Publié le 22 octobre 2025 23:33:00. Le Portugal est le pays le plus touché par la paramylose, une maladie génétique rare, et une nouvelle étude révèle que près d’un tiers des personnes porteuses de la mutation génétique responsable ne présentent aucun symptôme.
- Le Portugal affiche le taux de prévalence de la paramylose le plus élevé au monde, avec environ 2 000 personnes porteuses de la mutation génétique.
- Près de 35 % des porteurs de la mutation ne manifestent aucun symptôme.
- Les districts de Porto, Braga et Aveiro concentrent la majorité des cas.
Une analyse approfondie de la répartition de la paramylose au Portugal a été présentée lors d’une rencontre commémorative à Vila do Conde, marquant le 20e anniversaire du décès du professeur Corino Andrade, le neurologue qui a identifié pour la première fois cette maladie, souvent appelée « Doença dos Pezinhos » (maladie des petits pieds).

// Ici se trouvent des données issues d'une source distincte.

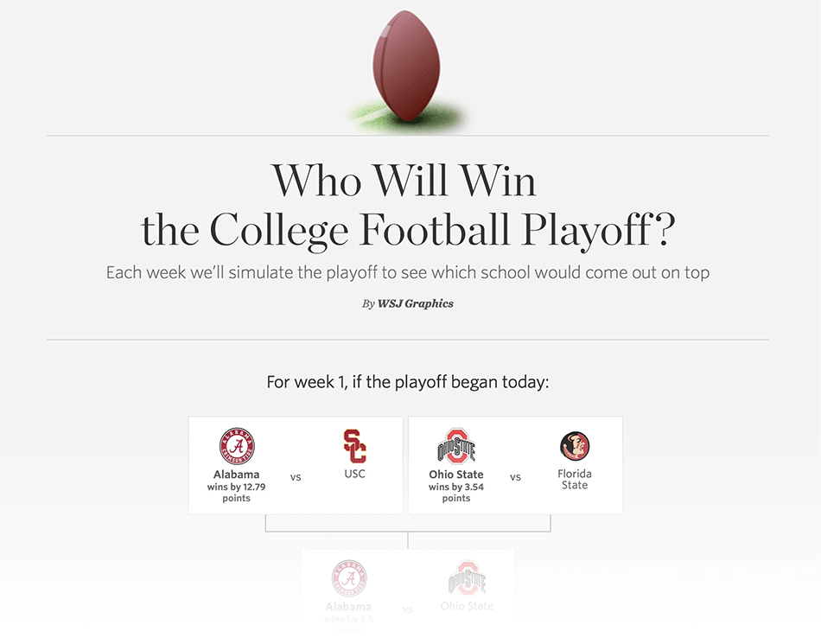This screenshot has height=644, width=821.
Task: Click the faded 'Ohio State' name in final
Action: pyautogui.click(x=467, y=606)
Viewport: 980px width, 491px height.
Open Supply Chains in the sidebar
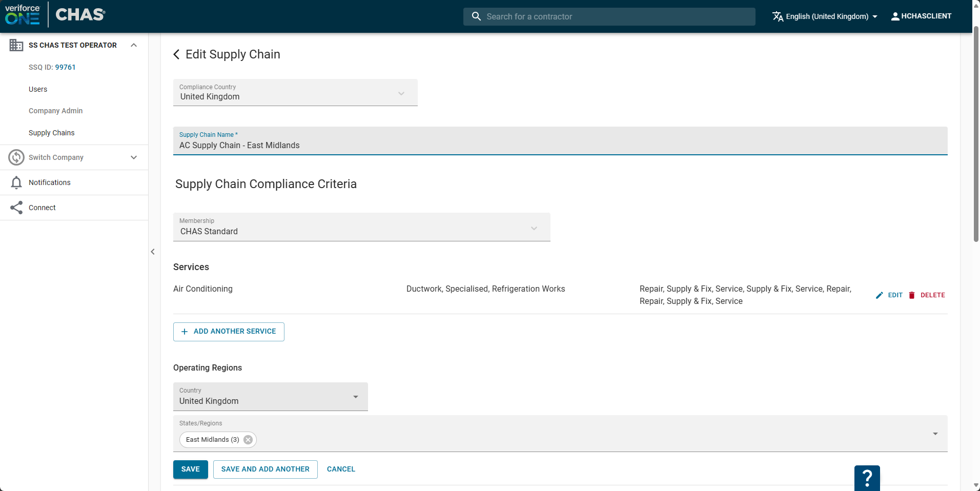tap(52, 133)
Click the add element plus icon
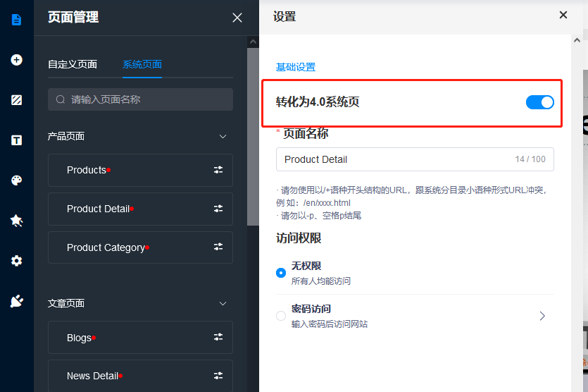The height and width of the screenshot is (392, 588). click(17, 60)
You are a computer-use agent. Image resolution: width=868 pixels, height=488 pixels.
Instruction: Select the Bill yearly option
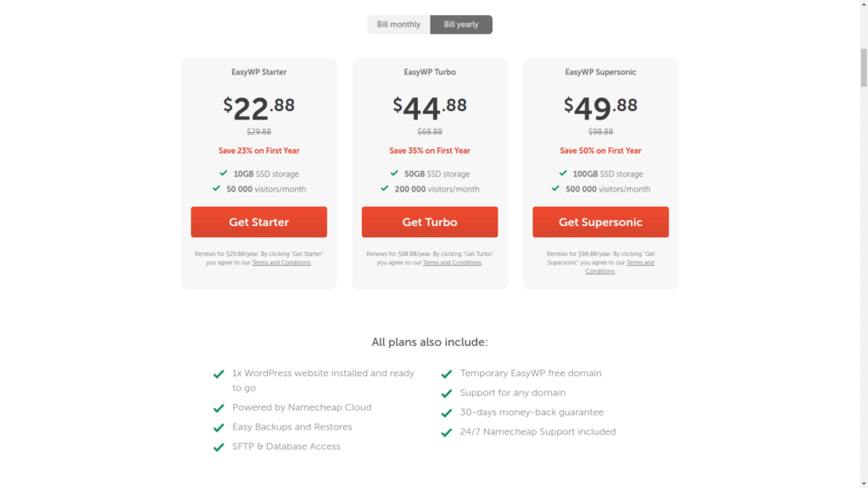(461, 25)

L’événement a été organisé par l’Association portugaise de la paramylose (APP) en partenariat avec le laboratoire pharmaceutique AstraZeneca.
L’étude Cardinal, dévoilée lors de cette réunion, met en lumière une concentration géographique significative de la maladie. Le district de Porto représente à lui seul un quart de tous les cas recensés, soit près de 600 personnes. Il est suivi par les districts de Braga (environ 500 cas) et d’Aveiro (200 cas).
« Ces données confirment ce que nous ressentons depuis longtemps sur le terrain : le poids de la paramylose dans des régions comme le nord du pays, où de nombreuses familles vivent avec la maladie depuis plusieurs générations. Cependant, l’étude identifie également l’existence de cas épars qui doivent être surveillés. »
Carlos Figueiras, président de l’APP
Parallèlement à l’étude Cardinal, l’étude Lantern a été présentée, évaluant les besoins et la qualité de vie des patients. L’APP estime que la combinaison des résultats de ces deux études offre, pour la première fois, une compréhension claire de la réalité de la paramylose au Portugal.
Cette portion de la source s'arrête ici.